I ordered my first period cup after reading an article about the harmful chemicals in tampons. Choosing a size was easy, one size if you’ve never had a vaginal birth and another if you have. This was only a year ago, but the popularity of the cups has exploded and you can now find them in supermarkets and chemists.

I found a few good videos on YouTube explaining the different ways of folding a cup for easiest insertion.

To be honest, it took me three months to fall in love with my cup. The soft silicone is really easy to insert and once I got it at the right angle, I didn’t feel it sitting there at all. It’s more up-close-and-personal than applicator tampons, you sometimes need to poke around a bit to make sure it has unfolded properly. You can leave it in for up to 12 hours, which means you don’t need to empty it during the day at work.

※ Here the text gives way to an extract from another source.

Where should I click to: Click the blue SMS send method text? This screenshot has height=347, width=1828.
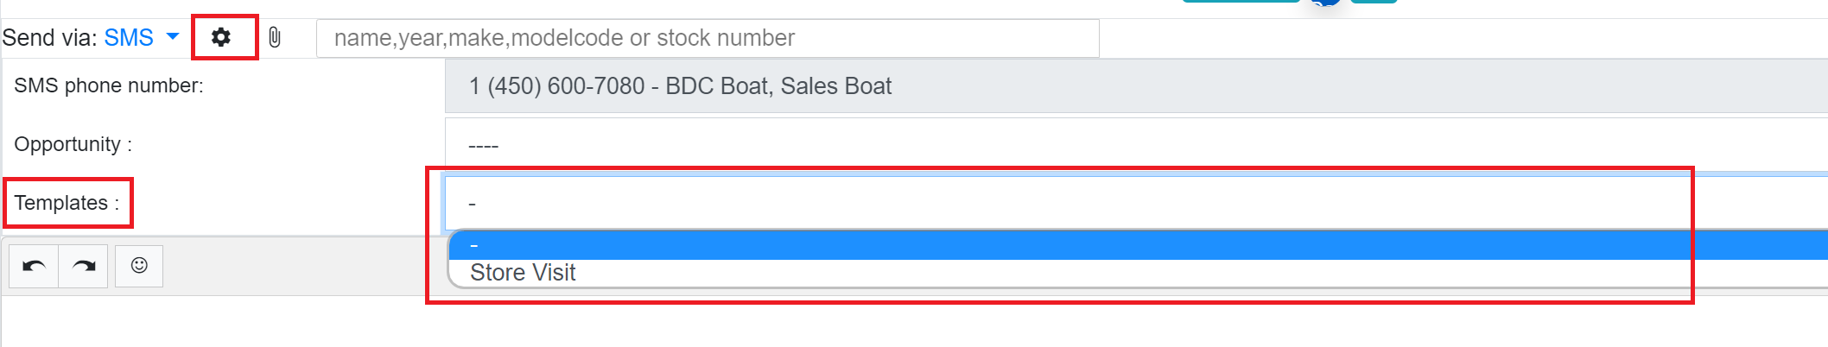[129, 38]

Emptying it grossed me out the first few times. We aren’t used to seeing our period blood. Because my toilet is close to the sink, it can be removed, emptied and rinsed out all while still sitting down.

I recommend anyone with periods to try it for four months. I’m so glad I did. I’m never looking back.

The information, or rather lack thereof, regarding the chemicals in tampons that initially concerned Hilary can be found here on Dutch magazine Charlie Mag (with the aid of Google Translate). Many tampons contain levels of Pesticides that exceed recommendations of the FDA.

There are loads of different companies to choose from if you decide to make the move to menstrual cups.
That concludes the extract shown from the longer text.